Decisão após dois anos
A sentença chegou mais de dois anos depois de ter dado entrada uma ação administrativa especial intentada pelo Ministério Público contra a Universidade Lusófona de Humanidades e Tecnologias, e que tinha o ex-ministro como contra interessado.
Após a decisão ter sido tornada pública a defesa de Relvas deixou claro que não iria interpor qualquer recurso. No final do ano passado, em declarações ao mesmo diário, Castanheira Neves, advogado do ex-ministro de Passos Coelho, confirmou essa tese: «O doutor Miguel Relvas não interpôs recurso por não ter cabimento processual recorrer de uma sentença que lhe é quase integralmente favorável. E que apenas aponta um lapso burocrático que não é da sua responsabilidade». Na altura, o advogado acrescentou ainda ter estado «na expectativa do recurso do Ministério Público em virtude de ter soçobrado quase por inteiro a tese que defendeu no processo».
O início do caso
Em 2013, a Procuradoria-Geral da República informou que o Ministério Público no Tribunal Administrativo do Círculo de Lisboa tinha decidido intentar uma «ação administrativa especial na qual [peticionava], para além do mais, a declaração de nulidade do ato de atribuição de licenciatura a Miguel Relvas».

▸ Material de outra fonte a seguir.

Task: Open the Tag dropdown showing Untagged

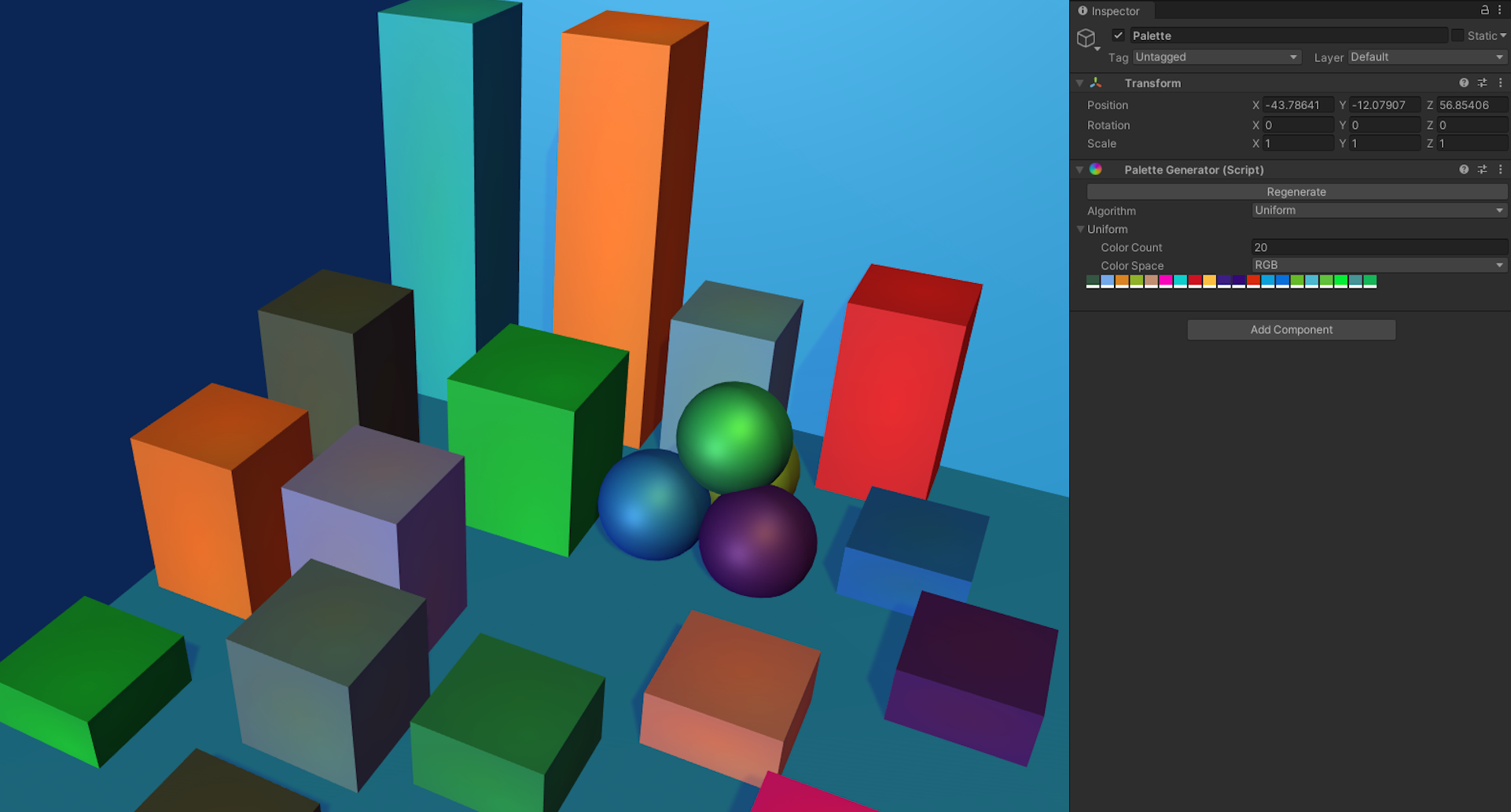Action: pyautogui.click(x=1217, y=57)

Era ainda referido que tal ação tinha sido colocada contra a universidade, mas que tinha Miguel Relvas como contra interessado.

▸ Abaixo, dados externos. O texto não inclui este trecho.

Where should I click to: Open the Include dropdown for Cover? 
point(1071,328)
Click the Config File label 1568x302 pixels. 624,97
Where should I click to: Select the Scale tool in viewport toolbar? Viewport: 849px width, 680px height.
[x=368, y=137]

Das 36 disciplinas da licenciatura em Ciência Política e Relações Internacionais, Miguel Relvas só tinha feito avaliação de quatro (as restantes foram por equivalência). O relatório da Inspeção Geral de Educação e Ciência afirmava que, por exemplo, na disciplina de Introdução ao Pensamento Contemporâneo não existia «prova documental de que uma classificação de um aluno não resultou, como devia, da realização de exame de escrito».
No entanto, a juíza Isabel Portela da Costa considerou que neste caso a avaliação atribuída a Miguel Relvas poderia vir a ser corrigida porque não era, entendeu a juíza, inválida, mas padecia de problemas de formalismo. Isto porque o procedimento adotado com Relvas não era «completamente desconhecido» da Lusófona, onde o modo como foi avaliado «se encontra previsto como cumulativo ou alternativo à prova escrita de frequência».
Ainda que a universidade tenha recorrido, há pontos na decisão da magistrada, como a parte relativa à avaliação da Introdução ao Pensamento Contemporâneo, que mereceram a concordância da universidade.